This blog post was first published on Bloomberg’s website at https://www.bloomberg.com/professional/blog/uncovering-value-evolving-sustainability-space-conversation-csrhub/.

When CSRHub was founded ten years ago, sustainability wasn’t considered a key part of corporate or investment strategy. However, the company’s core team believed that corporate social responsibility (CSR) was a strong indicator of value and a tool for stakeholders to reliably measure it would soon become a necessity.

To meet this growing need, CSRHub created a comprehensive ESG (environmental, social, and governance) rating system to evaluate companies’ performance, based on an innovative Big Data aggregation and normalization model. These rankings are now available on Bloomberg via the APP Portal (APPS ESGH <GO>).

Bloomberg recently spoke with Cynthia Figge and Bahar Gidwani, CSRHub’s CEO and CTO, to discuss the company’s origins, the wide-ranging value of their ESG rankings, and the future of corporate sustainability.

How did CSRHub find its niche in the market and work to expand its reach?

In 1996, Cynthia Figge cofounded EKOS International, one of the first sustainability-related consulting firms in the US. After ten years spent working with a number of major companies, she recognized a need for a broad, consistent measure of corporate sustainability performance. With this in mind, she recruited Bahar Gidwani, and the two started CSRHub, bringing her vision to life. Bahar had previously founded Index Stock Imagery, the world’s first electronic photo repository, pioneering several of the technologies required to categorize and distribute large, disparate data sets, so he was comfortable dealing with the complexities of ESG data. Cynthia and Bahar believed that CSRHub could be both an attractive commercial opportunity and a means for improving corporate sustainability, so they committed to making the company a B Corp—a “benefits” corporation that has both a profit-driven and a public service mission.

What sets your ratings system apart in what is becoming a more crowded sustainability market?

Hundreds of groups attempt to rate various aspects of corporate sustainability performance. CSRHub has aggregated more than 550 sources and more than 5,500 different types of sustainability measurement into a simple, broadly comparable set of ratings. While other ratings systems assess only a few hundred to a few thousand companies, CSRHub covers more than 18,000 entities. Other rating systems tend to have huge amounts of “not known” or estimated data elements, while CSRHub has complete ratings on more than 8,500 companies—97% of world market capitalization.

What is the benefit of operating as a neutral provider?

Rather than pushing a particular view of what is “good” or “bad” about a company’s sustainability performance, CSRHub provides a consensus opinion. It normalizes its ratings so they can be compared across industries and geographies.
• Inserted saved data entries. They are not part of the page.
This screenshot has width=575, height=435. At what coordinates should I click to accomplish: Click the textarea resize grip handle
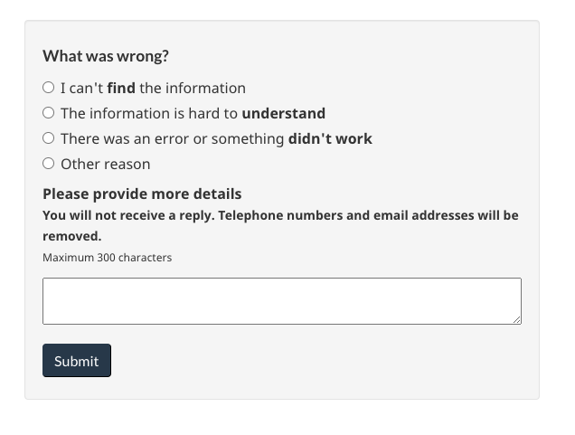tap(517, 320)
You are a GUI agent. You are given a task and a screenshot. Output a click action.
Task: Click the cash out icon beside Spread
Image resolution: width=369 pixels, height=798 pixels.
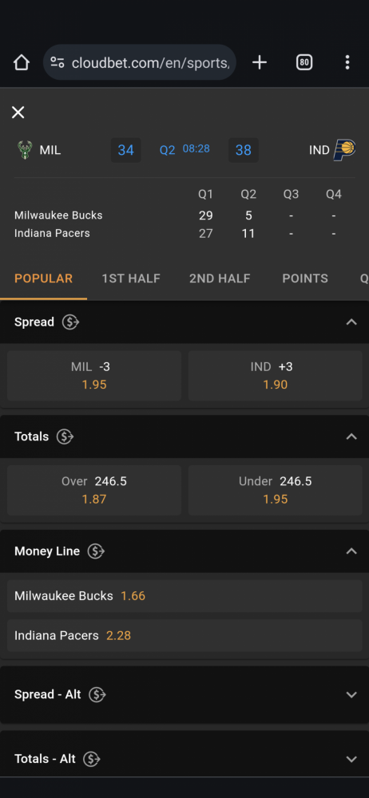pyautogui.click(x=70, y=322)
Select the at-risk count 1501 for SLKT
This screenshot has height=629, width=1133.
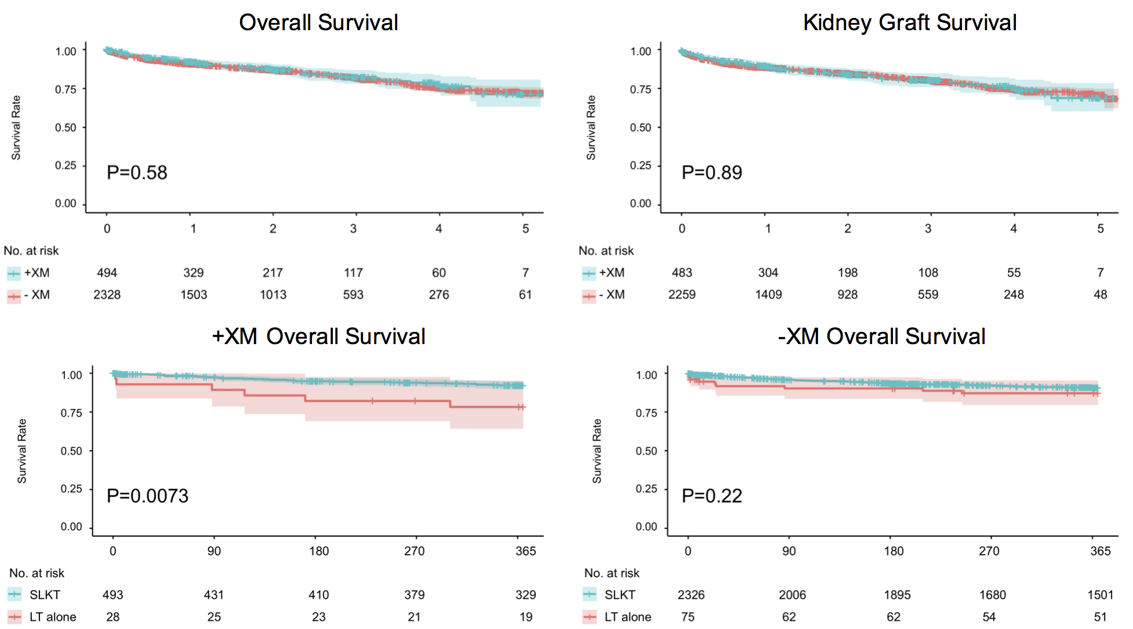point(1100,595)
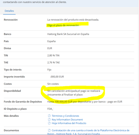This screenshot has height=135, width=139.
Task: Click the Contratación de una cuenta file icon
Action: point(49,130)

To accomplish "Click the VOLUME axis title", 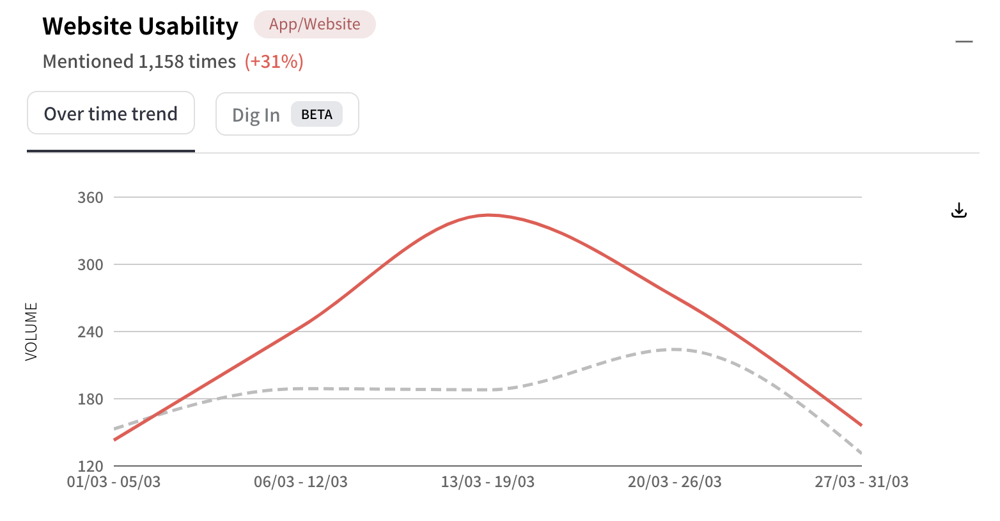I will (x=30, y=331).
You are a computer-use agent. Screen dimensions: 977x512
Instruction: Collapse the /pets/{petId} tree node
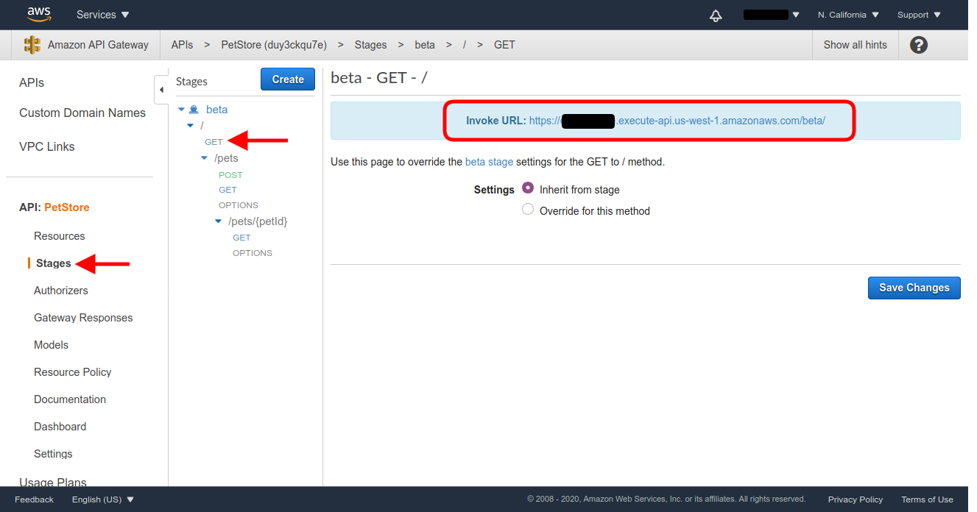pyautogui.click(x=219, y=221)
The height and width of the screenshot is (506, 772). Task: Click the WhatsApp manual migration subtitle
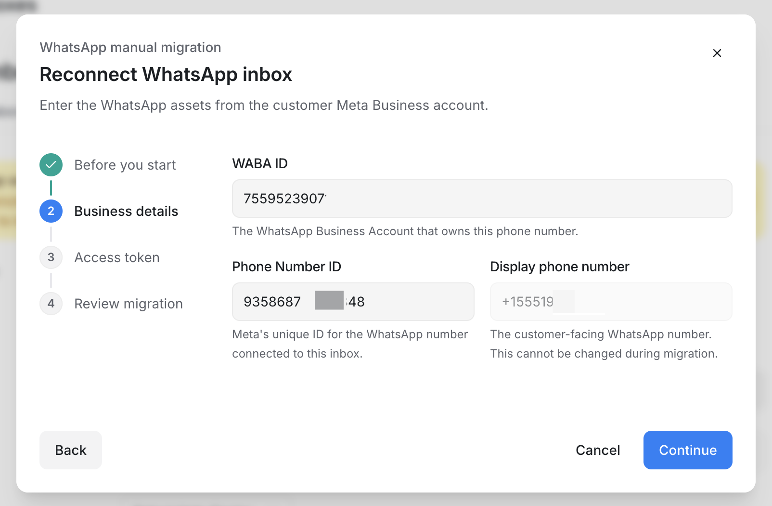coord(130,47)
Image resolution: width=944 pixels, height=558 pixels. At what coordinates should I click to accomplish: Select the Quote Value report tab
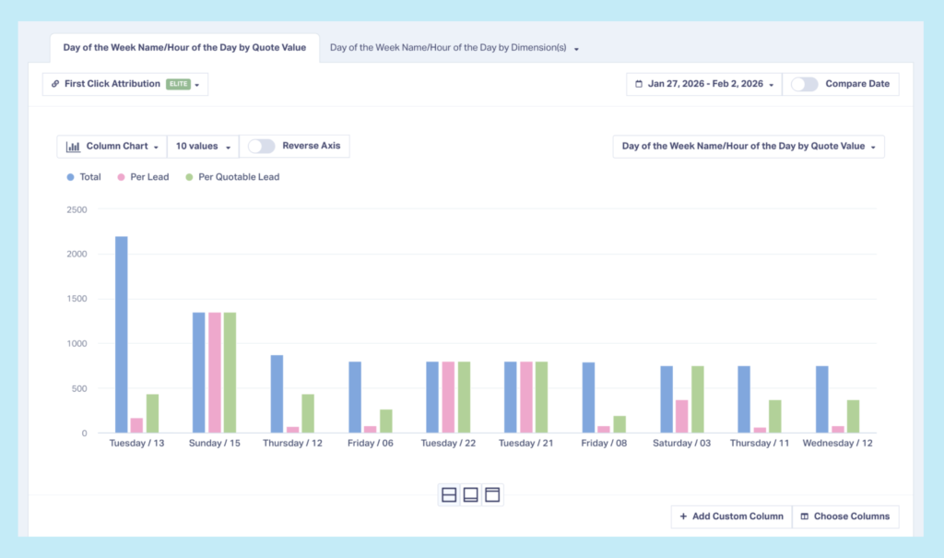tap(183, 46)
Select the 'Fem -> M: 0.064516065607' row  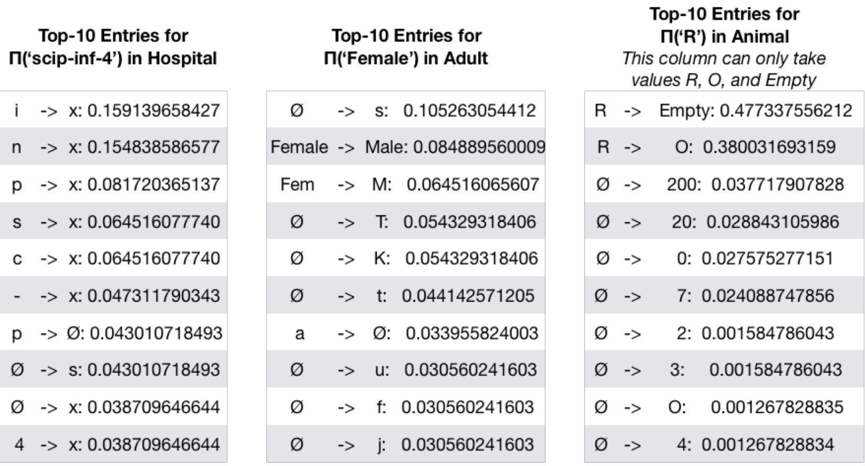[x=406, y=184]
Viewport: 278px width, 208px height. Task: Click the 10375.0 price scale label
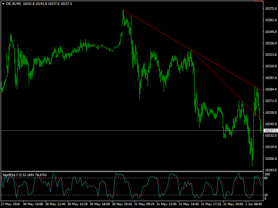[270, 9]
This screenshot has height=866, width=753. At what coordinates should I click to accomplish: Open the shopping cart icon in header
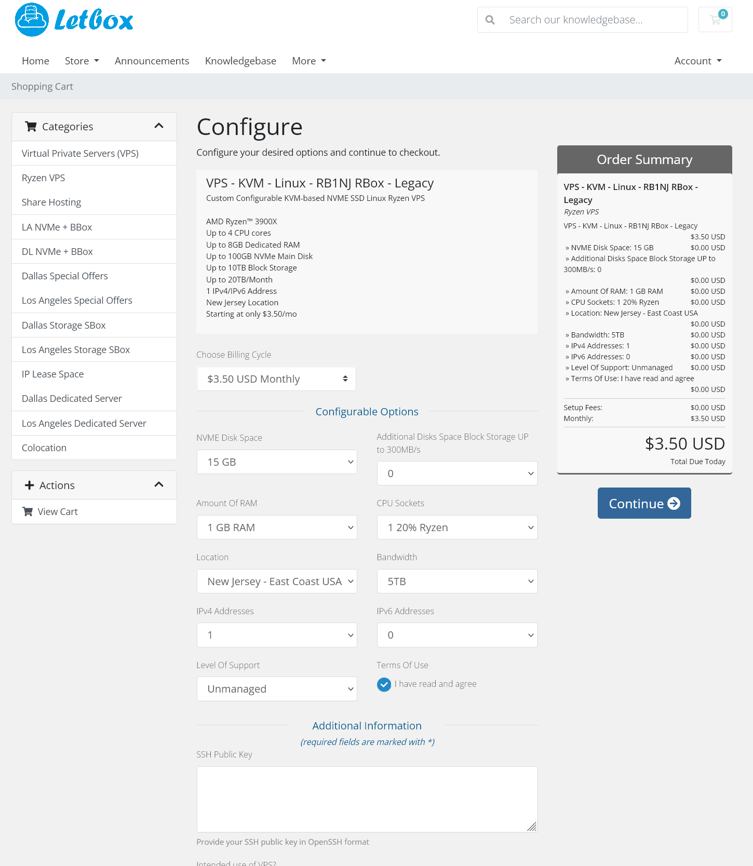click(x=715, y=20)
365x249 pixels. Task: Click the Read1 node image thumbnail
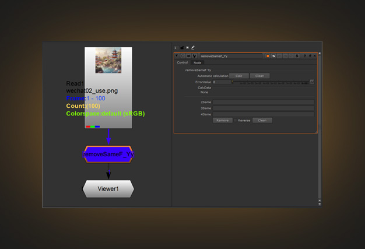(x=108, y=60)
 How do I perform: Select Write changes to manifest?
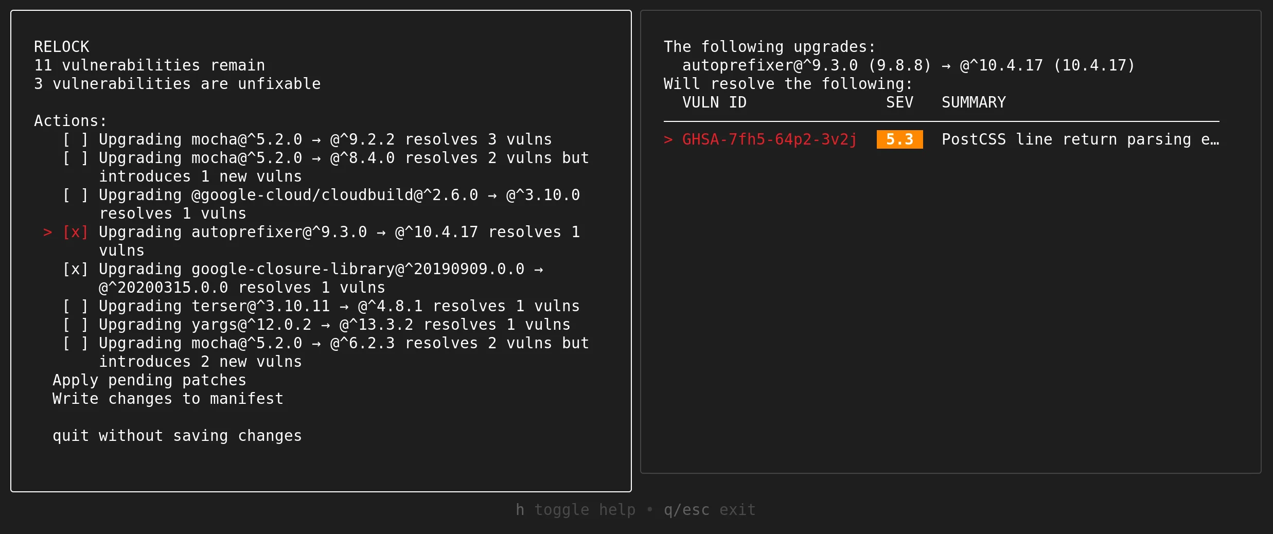pos(167,398)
Users of CSRHub’s system can then compare their own views or those of other data providers against a strongly supported consensus view and look for systematic misperceptions and biases.

How have you tailored your systems to appeal to the greatest variety of clients?

We allow each user to create a profile that expresses his or her own “weight” for each area of ESG. With this in mind, we also provide the ability to adjust ratings for special issues such as the use of animal testing or GMOs in an entity’s products; involvement with regimes such as Iran or Burma; and participation in coal or nuclear power. Each user’s ratings can be uniquely tailored—a reflection of the world as he or she believes it should be seen.

With Fintech continually evolving, how does CSRHub stay ahead of trends and deliver new solutions?

We must constantly incorporate new ways of measuring corporate sustainability. We have consistently updated our back end data management technology to keep pace with the growth in our coverage, data feed, and customer base. Fortunately, there are strong tools available now for supporting a business such as ours, including MongoDB, AWS (Amazon Web Services), Ruby (for our web servers), and JSON (for our Application Program Interface or API).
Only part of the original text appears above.